*** RECORDS SHOWN ***

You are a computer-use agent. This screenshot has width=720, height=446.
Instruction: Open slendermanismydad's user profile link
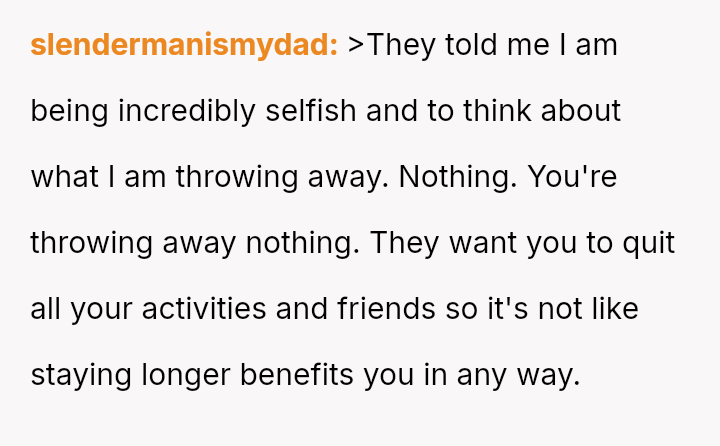pos(184,45)
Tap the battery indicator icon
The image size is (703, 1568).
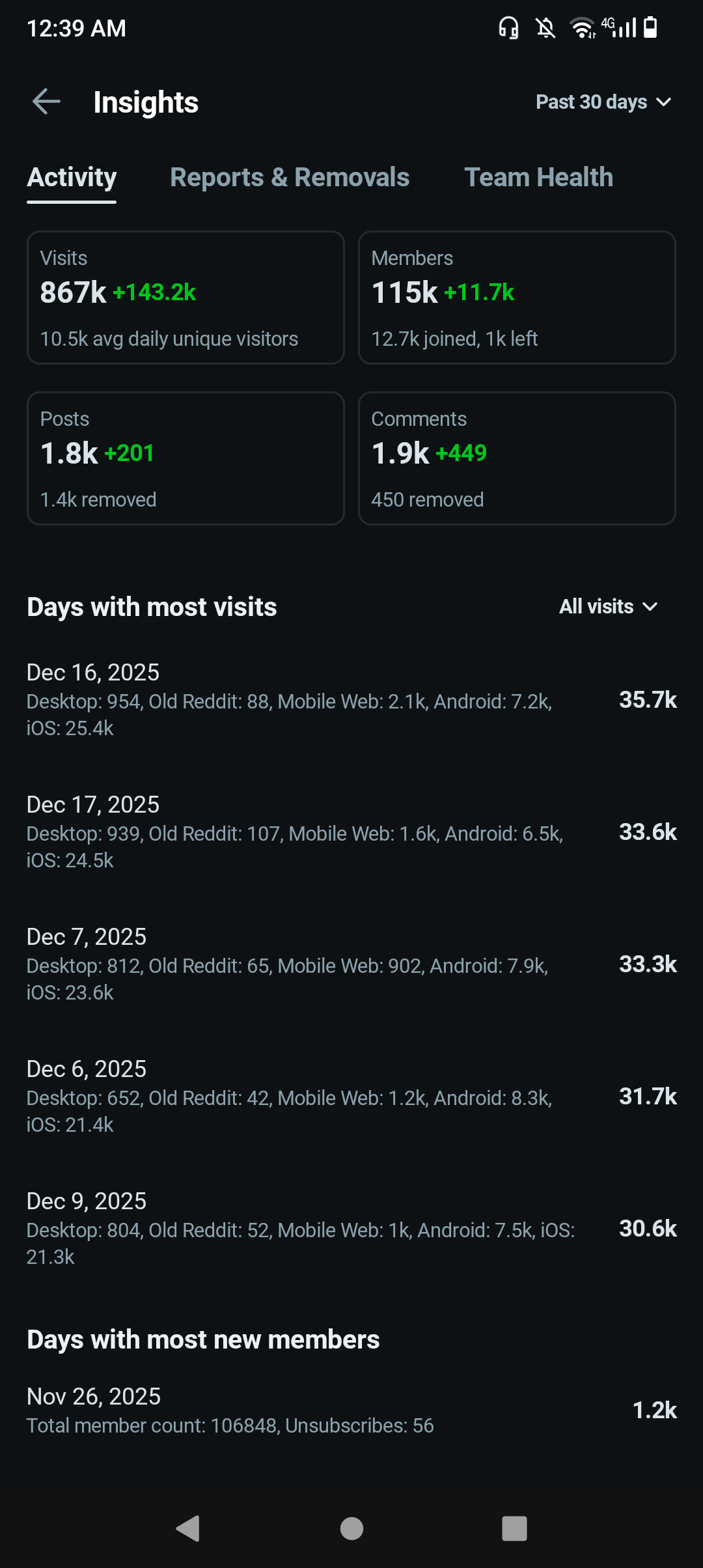(x=650, y=28)
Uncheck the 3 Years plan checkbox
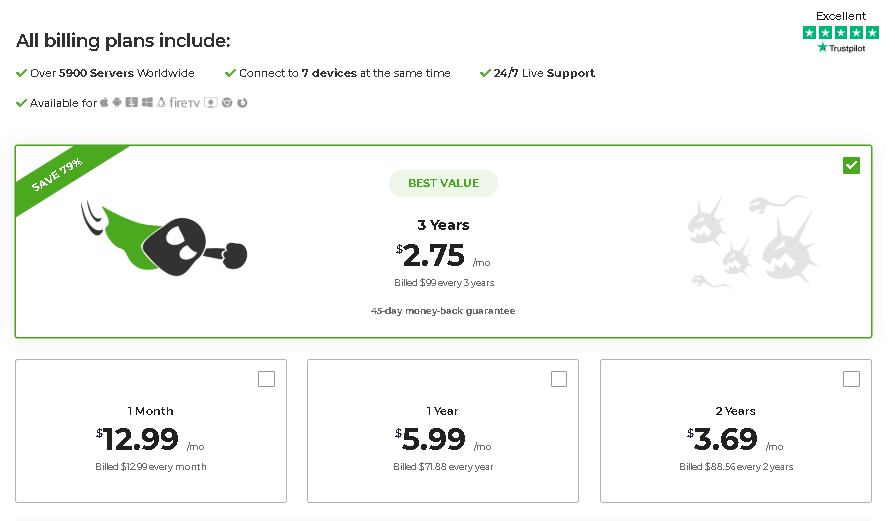 (851, 165)
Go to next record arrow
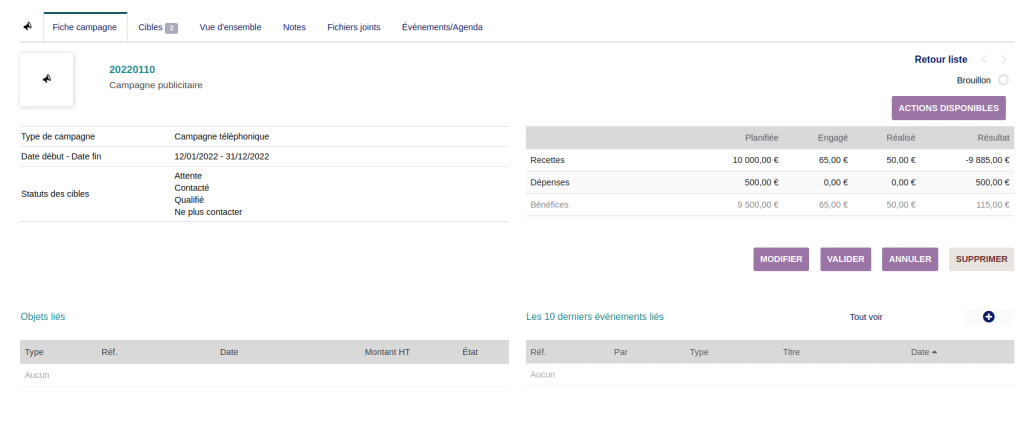The image size is (1024, 448). pyautogui.click(x=1004, y=60)
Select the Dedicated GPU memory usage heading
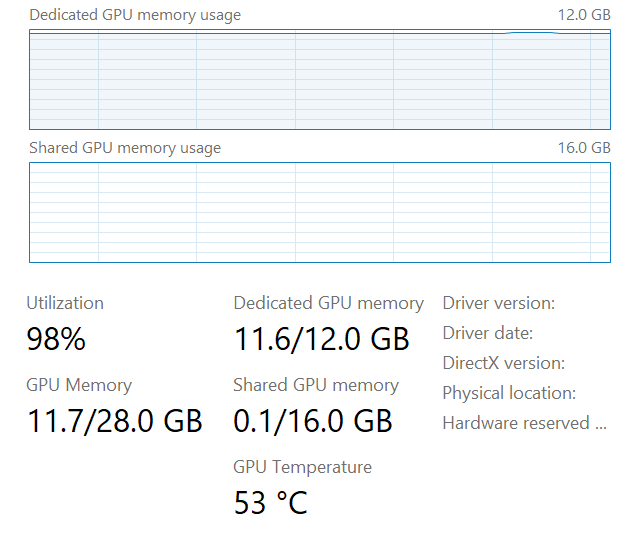630x546 pixels. tap(135, 16)
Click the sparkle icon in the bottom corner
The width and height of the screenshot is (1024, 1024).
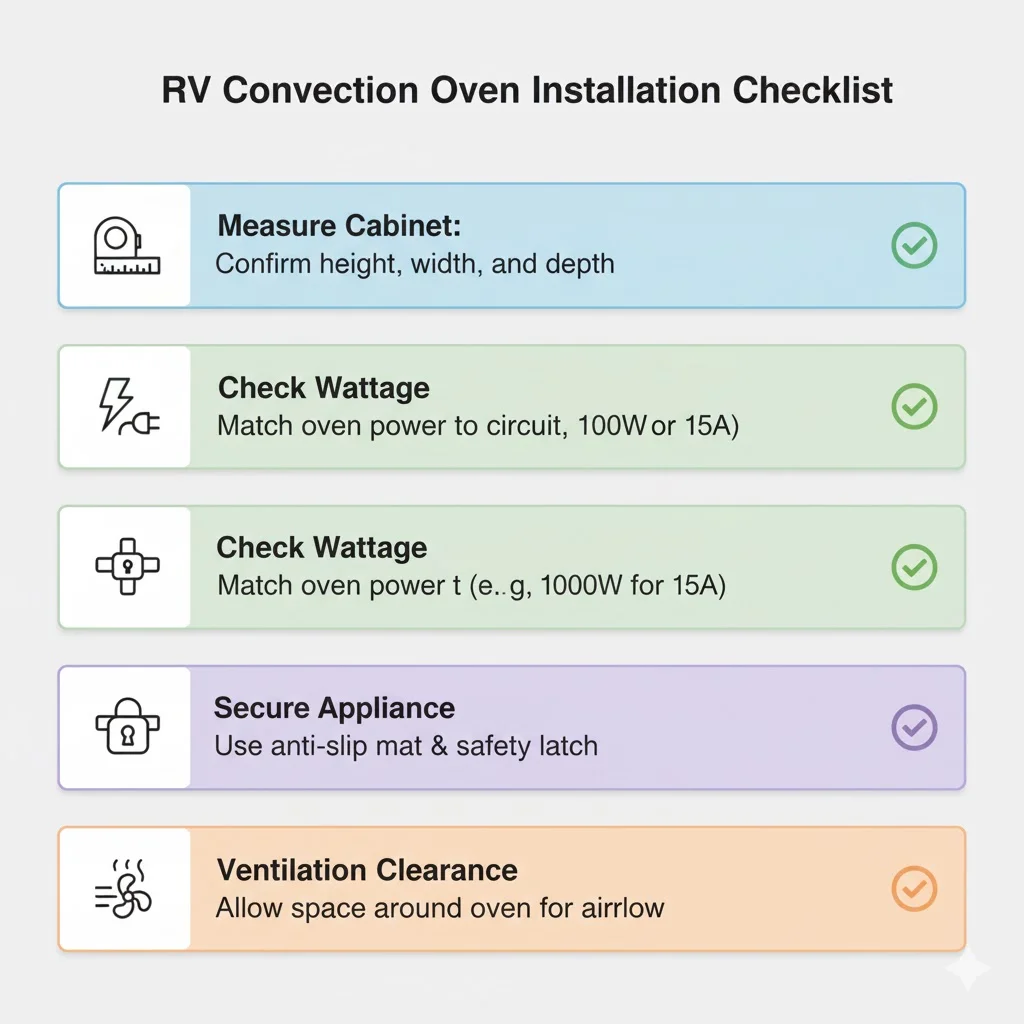[x=967, y=969]
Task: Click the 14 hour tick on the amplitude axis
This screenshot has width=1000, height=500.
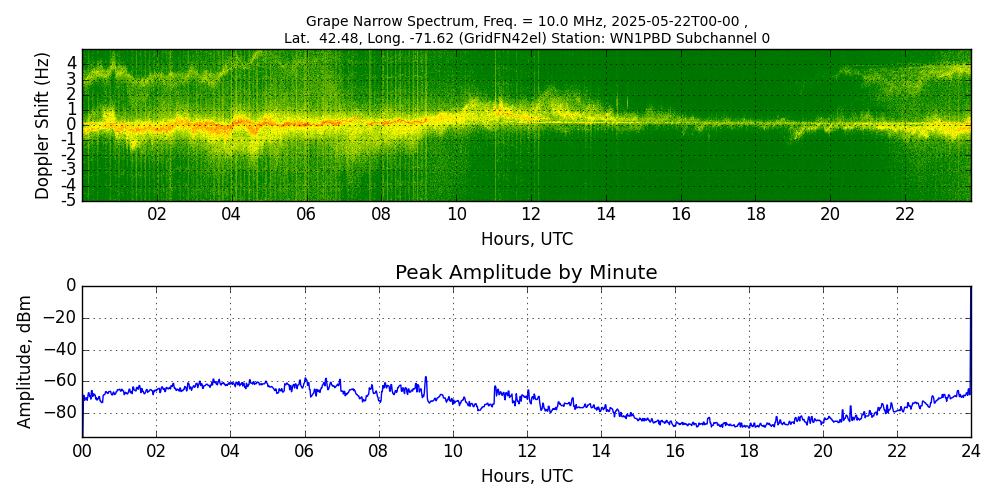Action: [x=600, y=451]
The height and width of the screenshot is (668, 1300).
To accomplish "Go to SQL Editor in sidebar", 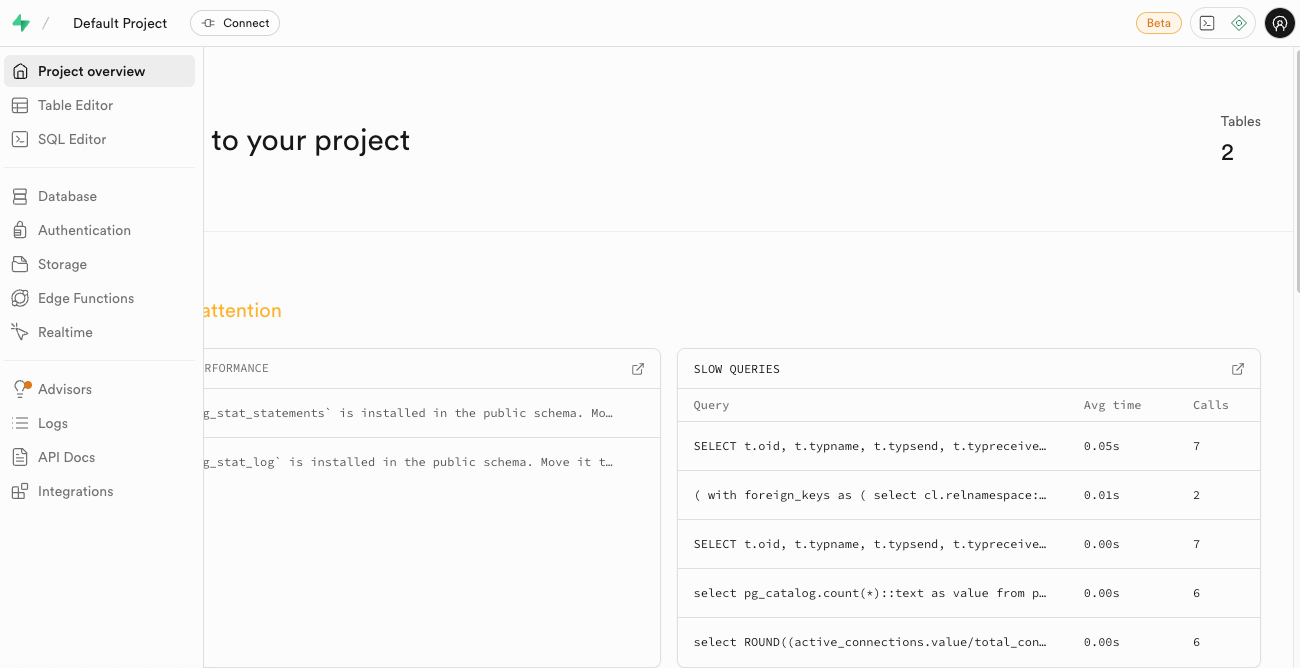I will (72, 139).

***

Reproduce the rows above word for word, from the line containing "Uncheck the 3 Years plan checkbox" through the line containing "630x546 pixels. tap(135, 16)", including both of those lines. Leave the pictures out of your copy.

Uncheck the 3 Years plan checkbox
 (851, 165)
Go to next record arrow
The image size is (1024, 448). pyautogui.click(x=1004, y=60)
Select the Dedicated GPU memory usage heading
630x546 pixels. tap(135, 16)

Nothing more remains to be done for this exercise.